DATA SUPPLIED –

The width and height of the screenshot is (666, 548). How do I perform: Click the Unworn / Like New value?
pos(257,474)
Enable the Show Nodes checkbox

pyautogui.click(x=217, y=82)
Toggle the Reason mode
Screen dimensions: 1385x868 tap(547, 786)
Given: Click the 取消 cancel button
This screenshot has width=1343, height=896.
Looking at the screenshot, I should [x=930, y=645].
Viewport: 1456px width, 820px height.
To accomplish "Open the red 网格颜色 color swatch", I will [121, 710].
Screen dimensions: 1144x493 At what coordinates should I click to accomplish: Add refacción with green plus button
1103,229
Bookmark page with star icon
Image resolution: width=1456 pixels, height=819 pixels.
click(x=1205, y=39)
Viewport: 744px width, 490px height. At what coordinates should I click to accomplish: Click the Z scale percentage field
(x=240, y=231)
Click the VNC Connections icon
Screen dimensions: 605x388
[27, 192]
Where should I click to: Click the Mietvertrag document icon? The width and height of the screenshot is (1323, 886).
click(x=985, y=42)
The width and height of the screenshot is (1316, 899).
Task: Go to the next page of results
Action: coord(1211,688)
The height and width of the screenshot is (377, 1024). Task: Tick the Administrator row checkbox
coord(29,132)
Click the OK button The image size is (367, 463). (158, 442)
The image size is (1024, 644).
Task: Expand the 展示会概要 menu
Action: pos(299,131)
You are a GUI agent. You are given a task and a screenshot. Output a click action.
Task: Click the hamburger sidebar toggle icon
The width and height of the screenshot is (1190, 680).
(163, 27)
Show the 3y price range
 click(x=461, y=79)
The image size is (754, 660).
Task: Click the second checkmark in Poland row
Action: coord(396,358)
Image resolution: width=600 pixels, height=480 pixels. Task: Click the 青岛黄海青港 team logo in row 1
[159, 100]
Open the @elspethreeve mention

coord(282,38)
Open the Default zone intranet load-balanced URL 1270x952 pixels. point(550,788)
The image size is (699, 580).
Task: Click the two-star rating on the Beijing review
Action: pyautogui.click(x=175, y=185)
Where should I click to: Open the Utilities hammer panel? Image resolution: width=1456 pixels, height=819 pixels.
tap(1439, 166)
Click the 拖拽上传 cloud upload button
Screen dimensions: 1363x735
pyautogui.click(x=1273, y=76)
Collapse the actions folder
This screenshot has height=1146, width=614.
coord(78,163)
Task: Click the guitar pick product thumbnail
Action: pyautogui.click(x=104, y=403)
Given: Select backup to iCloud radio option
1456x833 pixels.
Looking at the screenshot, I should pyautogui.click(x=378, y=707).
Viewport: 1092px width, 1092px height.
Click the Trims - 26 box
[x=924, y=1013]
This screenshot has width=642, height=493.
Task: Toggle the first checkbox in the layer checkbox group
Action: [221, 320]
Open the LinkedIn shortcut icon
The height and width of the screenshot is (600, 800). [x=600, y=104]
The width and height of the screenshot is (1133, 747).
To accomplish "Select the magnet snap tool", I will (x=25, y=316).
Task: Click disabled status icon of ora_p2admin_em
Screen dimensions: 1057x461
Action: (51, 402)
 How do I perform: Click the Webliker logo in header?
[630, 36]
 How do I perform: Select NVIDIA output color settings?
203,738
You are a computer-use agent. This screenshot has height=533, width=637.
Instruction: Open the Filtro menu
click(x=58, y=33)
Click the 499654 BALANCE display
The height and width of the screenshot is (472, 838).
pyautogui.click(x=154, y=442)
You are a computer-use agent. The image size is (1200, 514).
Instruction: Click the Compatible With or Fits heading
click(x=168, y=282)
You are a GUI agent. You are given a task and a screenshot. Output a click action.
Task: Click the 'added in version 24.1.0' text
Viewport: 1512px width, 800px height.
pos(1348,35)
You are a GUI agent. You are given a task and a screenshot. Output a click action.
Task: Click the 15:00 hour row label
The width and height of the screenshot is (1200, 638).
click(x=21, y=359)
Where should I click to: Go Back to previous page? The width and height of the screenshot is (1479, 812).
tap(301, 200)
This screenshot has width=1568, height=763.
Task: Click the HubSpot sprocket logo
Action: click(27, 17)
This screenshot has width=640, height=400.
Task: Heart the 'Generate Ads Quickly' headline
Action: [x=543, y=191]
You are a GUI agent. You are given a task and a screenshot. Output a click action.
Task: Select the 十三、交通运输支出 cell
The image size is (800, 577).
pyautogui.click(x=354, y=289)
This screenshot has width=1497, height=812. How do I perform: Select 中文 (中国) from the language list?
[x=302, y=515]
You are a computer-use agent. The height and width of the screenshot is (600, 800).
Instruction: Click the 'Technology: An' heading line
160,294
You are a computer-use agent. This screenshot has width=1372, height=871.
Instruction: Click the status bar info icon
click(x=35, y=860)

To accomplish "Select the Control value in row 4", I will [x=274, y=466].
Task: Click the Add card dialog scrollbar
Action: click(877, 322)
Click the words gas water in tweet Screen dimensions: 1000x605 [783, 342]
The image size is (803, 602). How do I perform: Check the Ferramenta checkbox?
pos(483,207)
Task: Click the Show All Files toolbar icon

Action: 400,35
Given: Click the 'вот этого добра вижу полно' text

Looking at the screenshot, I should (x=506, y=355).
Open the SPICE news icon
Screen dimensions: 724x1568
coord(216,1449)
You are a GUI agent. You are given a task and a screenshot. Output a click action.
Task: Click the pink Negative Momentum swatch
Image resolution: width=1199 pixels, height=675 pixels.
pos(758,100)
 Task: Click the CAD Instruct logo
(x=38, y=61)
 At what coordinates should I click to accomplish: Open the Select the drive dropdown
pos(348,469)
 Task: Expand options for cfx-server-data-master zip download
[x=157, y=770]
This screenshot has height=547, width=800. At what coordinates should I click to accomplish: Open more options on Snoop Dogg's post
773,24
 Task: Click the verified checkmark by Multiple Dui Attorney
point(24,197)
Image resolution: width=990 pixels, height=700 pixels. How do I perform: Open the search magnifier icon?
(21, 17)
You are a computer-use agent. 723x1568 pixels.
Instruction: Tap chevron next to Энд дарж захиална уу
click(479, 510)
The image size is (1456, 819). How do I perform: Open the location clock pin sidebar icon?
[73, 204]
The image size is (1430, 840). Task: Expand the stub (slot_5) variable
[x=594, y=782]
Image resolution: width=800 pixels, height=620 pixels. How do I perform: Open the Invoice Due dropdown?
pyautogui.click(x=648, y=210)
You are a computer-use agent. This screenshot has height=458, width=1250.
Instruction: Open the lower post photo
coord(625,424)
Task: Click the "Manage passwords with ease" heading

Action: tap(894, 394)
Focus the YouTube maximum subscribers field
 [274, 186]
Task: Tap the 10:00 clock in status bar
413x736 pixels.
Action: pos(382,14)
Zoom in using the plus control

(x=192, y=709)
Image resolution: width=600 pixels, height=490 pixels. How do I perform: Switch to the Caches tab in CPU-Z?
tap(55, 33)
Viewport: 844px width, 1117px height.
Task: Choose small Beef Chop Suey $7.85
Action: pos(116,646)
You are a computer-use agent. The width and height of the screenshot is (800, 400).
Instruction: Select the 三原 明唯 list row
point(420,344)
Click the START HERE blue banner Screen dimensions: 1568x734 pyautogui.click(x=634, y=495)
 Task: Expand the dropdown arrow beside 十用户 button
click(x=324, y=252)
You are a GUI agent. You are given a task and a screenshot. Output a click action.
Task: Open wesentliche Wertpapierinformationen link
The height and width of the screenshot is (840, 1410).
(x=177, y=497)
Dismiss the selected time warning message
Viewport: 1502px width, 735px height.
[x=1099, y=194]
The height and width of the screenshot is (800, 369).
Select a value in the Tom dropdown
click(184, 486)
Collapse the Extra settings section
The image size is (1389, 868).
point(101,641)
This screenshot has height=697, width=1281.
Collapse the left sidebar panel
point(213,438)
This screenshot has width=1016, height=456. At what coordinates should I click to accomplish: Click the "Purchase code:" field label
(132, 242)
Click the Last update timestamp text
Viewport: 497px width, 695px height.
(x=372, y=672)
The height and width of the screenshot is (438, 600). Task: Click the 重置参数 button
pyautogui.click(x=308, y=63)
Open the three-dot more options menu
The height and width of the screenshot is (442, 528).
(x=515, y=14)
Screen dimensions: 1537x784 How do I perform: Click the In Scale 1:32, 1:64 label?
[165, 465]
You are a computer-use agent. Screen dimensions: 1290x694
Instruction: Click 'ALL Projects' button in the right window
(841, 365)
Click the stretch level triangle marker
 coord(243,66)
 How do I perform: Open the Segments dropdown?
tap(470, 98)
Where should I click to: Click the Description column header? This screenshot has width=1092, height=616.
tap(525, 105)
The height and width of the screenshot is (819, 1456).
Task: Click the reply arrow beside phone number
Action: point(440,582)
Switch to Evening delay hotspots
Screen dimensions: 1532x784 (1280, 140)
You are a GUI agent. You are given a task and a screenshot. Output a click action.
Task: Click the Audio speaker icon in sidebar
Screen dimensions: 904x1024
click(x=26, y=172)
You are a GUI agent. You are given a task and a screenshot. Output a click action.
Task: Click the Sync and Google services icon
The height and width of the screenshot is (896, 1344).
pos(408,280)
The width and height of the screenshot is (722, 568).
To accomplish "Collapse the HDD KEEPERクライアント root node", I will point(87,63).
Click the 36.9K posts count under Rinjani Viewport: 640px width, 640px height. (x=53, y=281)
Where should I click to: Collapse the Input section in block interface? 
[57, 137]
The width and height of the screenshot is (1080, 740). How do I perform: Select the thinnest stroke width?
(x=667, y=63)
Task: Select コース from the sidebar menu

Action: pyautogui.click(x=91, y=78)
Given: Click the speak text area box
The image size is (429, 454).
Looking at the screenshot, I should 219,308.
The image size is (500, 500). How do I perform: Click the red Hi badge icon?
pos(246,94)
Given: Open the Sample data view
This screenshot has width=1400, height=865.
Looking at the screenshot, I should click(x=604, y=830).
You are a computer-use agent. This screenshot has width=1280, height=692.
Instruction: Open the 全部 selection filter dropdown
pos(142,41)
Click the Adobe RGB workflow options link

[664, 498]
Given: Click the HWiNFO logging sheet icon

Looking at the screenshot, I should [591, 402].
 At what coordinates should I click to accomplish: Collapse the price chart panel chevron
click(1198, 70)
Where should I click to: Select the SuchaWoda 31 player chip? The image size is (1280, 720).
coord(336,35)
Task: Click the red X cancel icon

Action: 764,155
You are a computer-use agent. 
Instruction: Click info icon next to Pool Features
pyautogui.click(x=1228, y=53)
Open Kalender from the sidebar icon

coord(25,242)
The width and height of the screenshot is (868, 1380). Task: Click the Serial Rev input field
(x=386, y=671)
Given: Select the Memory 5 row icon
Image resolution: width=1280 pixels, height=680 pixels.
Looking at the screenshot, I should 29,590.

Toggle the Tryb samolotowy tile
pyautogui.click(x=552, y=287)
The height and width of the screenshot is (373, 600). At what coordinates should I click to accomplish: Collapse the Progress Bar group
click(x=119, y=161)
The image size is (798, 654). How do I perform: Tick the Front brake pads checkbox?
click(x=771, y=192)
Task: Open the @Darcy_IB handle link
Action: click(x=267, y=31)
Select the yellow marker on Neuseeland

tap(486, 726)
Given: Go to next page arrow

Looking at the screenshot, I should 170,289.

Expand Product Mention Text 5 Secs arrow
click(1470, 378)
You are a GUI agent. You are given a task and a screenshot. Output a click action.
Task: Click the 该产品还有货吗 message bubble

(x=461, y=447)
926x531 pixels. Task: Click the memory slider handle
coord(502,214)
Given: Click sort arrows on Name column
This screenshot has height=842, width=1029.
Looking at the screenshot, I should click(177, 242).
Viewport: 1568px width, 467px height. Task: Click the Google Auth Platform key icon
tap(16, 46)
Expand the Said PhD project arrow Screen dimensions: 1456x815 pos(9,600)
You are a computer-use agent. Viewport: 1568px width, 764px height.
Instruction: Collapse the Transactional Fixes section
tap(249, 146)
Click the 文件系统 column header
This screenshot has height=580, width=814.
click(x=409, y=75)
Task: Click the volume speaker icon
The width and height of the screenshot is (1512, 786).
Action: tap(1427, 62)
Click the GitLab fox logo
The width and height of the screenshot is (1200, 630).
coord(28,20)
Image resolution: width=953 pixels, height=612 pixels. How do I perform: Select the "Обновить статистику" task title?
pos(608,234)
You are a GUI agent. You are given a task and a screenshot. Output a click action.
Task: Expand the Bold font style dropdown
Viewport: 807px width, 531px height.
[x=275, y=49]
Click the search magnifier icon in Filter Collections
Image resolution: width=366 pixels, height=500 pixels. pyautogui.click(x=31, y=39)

WORK TO COMPLETE – Retype every line from the one containing "Click the stretch level triangle marker" down to the one containing "tap(470, 98)", both included.

COMPLETED TASK –
Click the stretch level triangle marker
 coord(243,66)
 How do I perform: Open the Segments dropdown?
tap(470, 98)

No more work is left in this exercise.